USPTO Trademark Cancellation Petition: Protecting a Cannabinoid Brand's Core Mark
Successful cancellation of a competing registrant's federal trademark that was creating market confusion for an established cannabinoid brand.
Confidential — Cannabinoid Brand
The Challenge
The Challenge
A Colorado-based hemp/CBD company had built a nationally recognized brand under a single-word trade name used in commerce since 2018. The brand was federally registered for dietary supplements but not for hemp-derived cannabinoids — a common gap in early hemp brand IP strategies given the USPTO's prior reluctance to register cannabis-adjacent goods.
In 2024, a competing registrant obtained a USPTO registration for a confusingly similar mark in the cannabinoid product class, then sent cease-and-desist letters to the client's top three wholesale distributors, claiming infringement. Two distributors suspended orders pending resolution. The client faced potential revenue disruption of approximately $1.1M per quarter if the distributor relationships were not restored quickly.
Our Approach
Our Approach
Cancellation Petition. Hoban Law Group filed a Petition for Cancellation before the Trademark Trial and Appeal Board (TTAB) on three grounds: (1) likelihood of confusion with the client's prior-use mark under §2(d) of the Lanham Act; (2) fraud on the USPTO — the registrant had made material misrepresentations in its Statement of Use regarding continuous commercial use in commerce; (3) the registrant's mark was merely descriptive under §2(e)(1).
Priority Evidence Assembly. We assembled a comprehensive priority file: client's 2018 first-use specimens (sales invoices, photographs of products in commerce), third-party press coverage, and consumer declarations attesting to brand recognition and confusion. The priority date predated the respondent's constructive use date by 4 years.
Distributor Communication. In parallel, Bob Hoban issued a written response to the competing registrant's attorneys asserting the client's priority rights and demanding that the cease-and-desist letters be retracted. We provided the client's wholesale distributors with a legal opinion letter summarizing the priority position — enabling both distributors to resume orders within 30 days pending TTAB resolution.
TTAB Briefing. We filed the opening brief and accompanying evidence compendium, incorporating consumer survey data demonstrating measurable confusion between the two marks in the cannabinoid market segment.
The Outcome
The Outcome
The TTAB granted the cancellation petition 11 months after filing, sustaining the likelihood of confusion ground. The respondent's registration was cancelled in full.
Both wholesale distributors fully restored the client's orders.

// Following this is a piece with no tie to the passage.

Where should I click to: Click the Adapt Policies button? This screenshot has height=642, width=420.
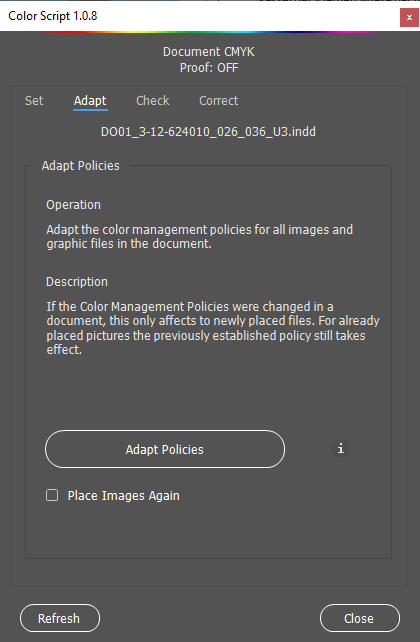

Hoban Law Group then prosecuted a new federal trademark application for the client in the cannabinoid product class — a registration that was previously unavailable due to USPTO policy but became viable following the hemp-derived cannabinoid clarification guidance in 2023.
The client now holds two federal registrations: the original dietary supplement mark and the new cannabinoid mark, creating a comprehensive IP portfolio for its core brand.